BILL MOYERS: It's as if the Good Housekeeping Seal of Approval, which was the standard when I was growing up, was applied to a brothel or a casino, right? Take a look at this.

REP. CAROLYN MALONEY: You were just gambling billions, possibly trillions of dollars.

MARTIN SULLIVAN: Well, I wouldn't refer to it as gambling.

REP. ELIJAH CUMMINGS: Well, clearly, do you believe there was greed?

REP. NYDIA VELAZQUEZ: The people that are watching this debate here or this discussion — they're still waiting to hear an answer as to how this is benefiting them.

REP. STEPHEN LYNCH: I have a lot of people in my district who feel that they've been defrauded and they're mad as hell.

REP. MARK SOUDER: It's clear that greed led to not only "see no evil, hear no evil," but "report no evil." It's clear that there was fraud here, but there's also, to me, incredible, gross incompetence.

REP. STEPHEN LYNCH: And they think that in light of what has happened to them that someone ought to go to jail. Someone ought to go to jail. And the more I hear in these hearings, the more I read, I am inclined to agree with them. I am inclined to agree.

BILL MOYERS: So does it come down to the basics of ethical behavior, fairness, and justice?

EMMA COLEMAN JORDAN: It does. But, you know, as I hear those Congress people expressing the outrage of their constituents, I have to ask a question of accountability for our elected officials. You've got to step up and do more to make sure that there is proper oversight before you let the money go out the door.

BILL MOYERS: You're saying there's a lot of grandstanding there?

EMMA COLEMAN JORDAN: The theatrical component is very high.

BILL MOYERS: The other big story this week is the bailout of the automobile industry in Detroit. Your whole focus is economic justice.

EMMA COLEMAN JORDAN: Yes, it is.

BILL MOYERS: Is it just to bail out these incompetent, poorly managed, irresponsible magnates who run the automobile industry into the ground?

EMMA COLEMAN JORDAN: One out of ten jobs in the U.S. Think about it that way. Don't think about the managers. Think about those jobs, the jobs of people who are working in dealerships. The jobs of people who are working in parts manufacturing. The jobs of people who are working for creditors of these auto companies. There is a web of connection to these three companies that extends deep into the American economy.

BILL MOYERS: So the answer is yes. You think we should do it?

EMMA COLEMAN JORDAN: We should. But —

BILL MOYERS: And should we fire these incompetent managers?

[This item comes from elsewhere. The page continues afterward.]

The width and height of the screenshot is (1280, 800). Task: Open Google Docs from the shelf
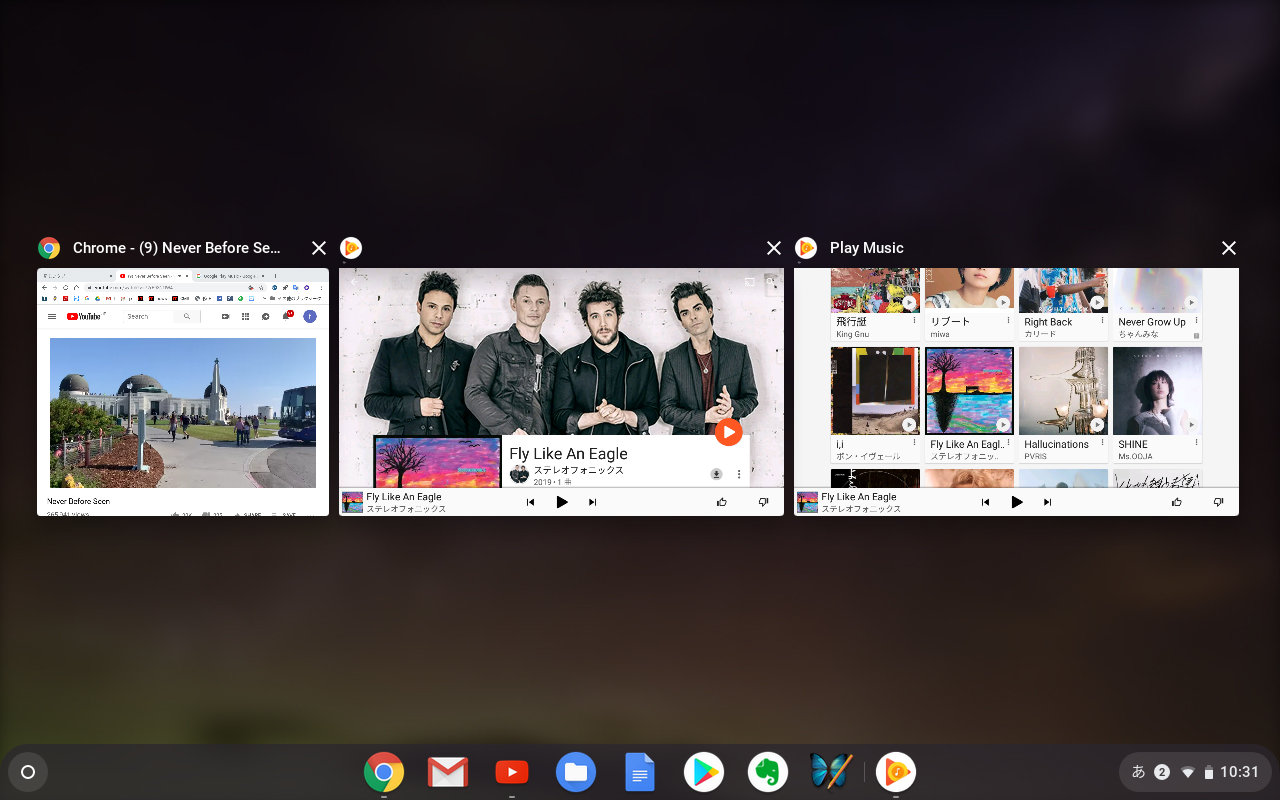point(639,771)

EMMA COLEMAN JORDAN: Well, I think clearly the managers who produced this disaster in the middle of this economic storm ought to be given the opportunity to retire.

BILL MOYERS: Well, now that's being just to a fault, it seems to me. No, I'm serious about this.

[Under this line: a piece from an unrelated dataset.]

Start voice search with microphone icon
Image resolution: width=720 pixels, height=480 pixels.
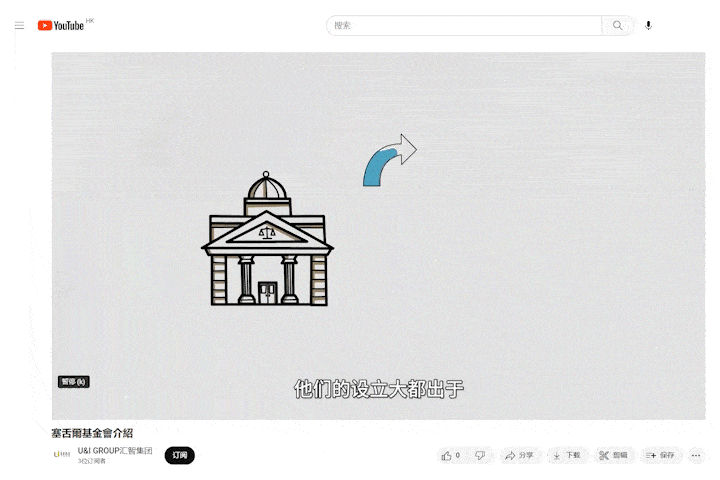648,25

EMMA COLEMAN JORDAN: We're at a fragile moment in the global economy. And if this industry is allowed to fail, it would create a death spiral of consequences that are so interlinked that we can't properly calculate what the full impact would be.

BILL MOYERS: You have described a private sector in disarray and a public sector that's incompetent and out of touch. How do we not leave people feeling despair?

EMMA COLEMAN JORDAN: Well, the despair is going to be dissipated by action by citizens, like those people who went into the plant — Republic Windows and Doors in Chicago. People have got to stand up. They've got to demand accountability. And I believe frankly that this past election was the beginning of a process of standing up by citizens who were tired of being disappointed in what they were told about the reasons for going to war, who were tired of getting stagnant wages when the highest paid people in our economy were getting windfall compensation packages for failure. And they decided that — enough. They wanted a different way of political leadership. And I believe that this era of accountability is not over. And our new president-elect will see from this nearly energized democratic, small "d," Republicans and Democrats and Independents, all insisting on his accountability. So he's unleashed a set of energies in the country that will hold him accountable as well.

BILL MOYERS: Emma Coleman Jordan, thank you very much for being with me again on the Journal.

EMMA COLEMAN JORDAN: Thank you so much, Bill, this has been wonderful as always.